If only I'd passed up those 15,000 chai tea lattes...
Filed in archive Buying Stuff by Justin McHenry on June 30, 2006
That's fine, and, yes, it makes sense to take a look at where your money is going, especially if money's tight, you're not funding your retirement accounts, etc. It doesn't take a genius to see that spending less today means more money tomorrow. If you can cut out some habit that is undermining your financial future, you should absolutely try to cut it out. And if you know it might net you $300K in the future, there's your motivation to do so.
The problem for me, and I think many other people, is finding the dividing line between cutting out unnecessary expense and living like a monk. (Well, I'm in no danger of living like a monk, but it paints a picture.) You can cut out probably a dozen things in your life that you don't need and make the case that you'll be a millionaire in 40 years because of it, but do you want 40 years of misery to become a millionaire?
Let's say you dig Starbucks coffee and every day you get a thrill out of getting your morning cup on the way into work. It starts your day off right--maybe it peps you up, maybe it's the little trigger that says to your mind "time to get going", maybe you just like a little treat to reward yourself for having gotten out of bed and left your home for work instead of fleeing to South America without a trace.

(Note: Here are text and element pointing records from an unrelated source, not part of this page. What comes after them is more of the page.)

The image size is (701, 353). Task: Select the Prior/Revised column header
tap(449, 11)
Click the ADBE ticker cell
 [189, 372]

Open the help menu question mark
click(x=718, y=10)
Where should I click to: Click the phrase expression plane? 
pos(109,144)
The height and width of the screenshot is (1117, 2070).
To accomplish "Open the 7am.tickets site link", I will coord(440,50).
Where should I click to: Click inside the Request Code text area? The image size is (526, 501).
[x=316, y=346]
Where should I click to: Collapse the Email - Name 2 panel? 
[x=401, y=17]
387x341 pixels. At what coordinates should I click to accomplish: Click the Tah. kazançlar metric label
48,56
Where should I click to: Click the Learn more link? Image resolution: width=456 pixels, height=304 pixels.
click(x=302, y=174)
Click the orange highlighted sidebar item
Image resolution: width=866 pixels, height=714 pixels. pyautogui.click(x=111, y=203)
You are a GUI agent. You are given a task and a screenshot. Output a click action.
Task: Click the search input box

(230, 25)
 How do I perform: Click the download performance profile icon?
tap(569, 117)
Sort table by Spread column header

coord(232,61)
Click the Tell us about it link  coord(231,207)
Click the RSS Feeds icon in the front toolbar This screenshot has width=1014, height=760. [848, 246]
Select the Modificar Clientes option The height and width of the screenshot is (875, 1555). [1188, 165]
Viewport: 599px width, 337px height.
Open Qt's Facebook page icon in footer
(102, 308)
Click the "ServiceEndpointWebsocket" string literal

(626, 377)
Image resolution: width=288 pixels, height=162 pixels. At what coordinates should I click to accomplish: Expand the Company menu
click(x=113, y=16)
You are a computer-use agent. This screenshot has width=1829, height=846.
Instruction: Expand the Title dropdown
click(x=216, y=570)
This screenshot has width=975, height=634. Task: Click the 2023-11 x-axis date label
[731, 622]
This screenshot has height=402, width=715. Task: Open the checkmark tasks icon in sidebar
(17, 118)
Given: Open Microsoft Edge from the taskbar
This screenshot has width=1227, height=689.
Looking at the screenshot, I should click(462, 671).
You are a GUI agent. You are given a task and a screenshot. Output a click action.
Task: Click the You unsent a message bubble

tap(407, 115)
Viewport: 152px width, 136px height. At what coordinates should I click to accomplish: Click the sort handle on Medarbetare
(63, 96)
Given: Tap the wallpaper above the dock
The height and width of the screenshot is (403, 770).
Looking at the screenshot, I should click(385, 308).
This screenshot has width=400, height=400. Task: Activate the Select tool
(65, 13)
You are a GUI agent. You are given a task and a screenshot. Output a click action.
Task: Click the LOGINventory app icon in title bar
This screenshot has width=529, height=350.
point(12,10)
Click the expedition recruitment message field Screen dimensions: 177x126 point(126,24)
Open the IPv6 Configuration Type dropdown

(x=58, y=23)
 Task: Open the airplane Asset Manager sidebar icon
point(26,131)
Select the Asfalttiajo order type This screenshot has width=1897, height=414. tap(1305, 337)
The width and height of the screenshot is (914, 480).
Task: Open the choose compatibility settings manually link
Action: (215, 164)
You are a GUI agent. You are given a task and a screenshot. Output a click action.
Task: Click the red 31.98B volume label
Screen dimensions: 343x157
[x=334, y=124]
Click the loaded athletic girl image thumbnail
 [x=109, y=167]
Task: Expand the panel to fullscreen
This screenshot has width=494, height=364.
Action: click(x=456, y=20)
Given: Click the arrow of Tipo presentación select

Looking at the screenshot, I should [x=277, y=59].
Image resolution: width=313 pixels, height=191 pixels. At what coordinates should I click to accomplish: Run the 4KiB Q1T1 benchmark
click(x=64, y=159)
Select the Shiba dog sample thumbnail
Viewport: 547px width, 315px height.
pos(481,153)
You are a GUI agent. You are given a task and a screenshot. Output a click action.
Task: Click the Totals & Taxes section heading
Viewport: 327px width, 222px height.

You could cut out this ritual and save a lot of cash. Ten or 15 bucks a weeks, $600 more or less per year--all that cash that could be going instead into an IRA or CD or whatever, compounding year after year, guaranteeing you won't spend your retirement years in front of a vat of french fries among 16-year-old kids who are discussing their latest body ornamentation.
But that's only one way to look at it. I would submit that you can also look at your Starbucks habit as its own type of investment. An investment in yourself.
Think of you as a business. When running a business, you try to be lean, but you also realize you sometimes have to spend money to make money. And some things you do for your business will show no tangible money benefit. Maybe you bought a nice chair for your office when sitting on three stacked-up cinder blocks might have done the job. Perhaps you rented space in a nicer part of town, when you could have gotten a cheaper office if you'd rented the building next to the adult bookstore. In essence, you've chosen to make life a little more pleasant instead of scrimping on every last item.
Your life is the same way. You can live incredibly cheaply in this country if your only dictate is money. You can find a one-bedroom apartment for $400 bucks a month, live off ramen noodles, macaroni
& cheese, etc., forgo a television, buy your clothes at thrift shops, etc., etc., etc. And all that money you save could be invested for the rich life you'll be living thirty years from now when the other losers are lamenting that their career earnings were spent on overpriced, overroasted coffee bean water. And some people do this--you hear about them in the news when they siddenly drop $3 million into the unsuspecting lap of their local state university after living like frugal nobodies their whole lives.But, if you are your business, I believe you can justify some of your little habits as investments in yourself and your profit potential. Is a cup of Starbucks going to pay immediate dividends? No. But if you feel more alert and more interested in work because you've had your morning pick-me-up, maybe you're a better worker and maybe that's a small piece to the puzzle in moving up the corporate charts. You can't quantify it, but not everything in life has a number attached to it.
I just used a lot of words to offer a simple piece of advice. Indulge yourself in some small way and don't think of it only as money down the drain. Think of it as an investment in your productivity, in your profitability, in your sanity. And maybe even in your future.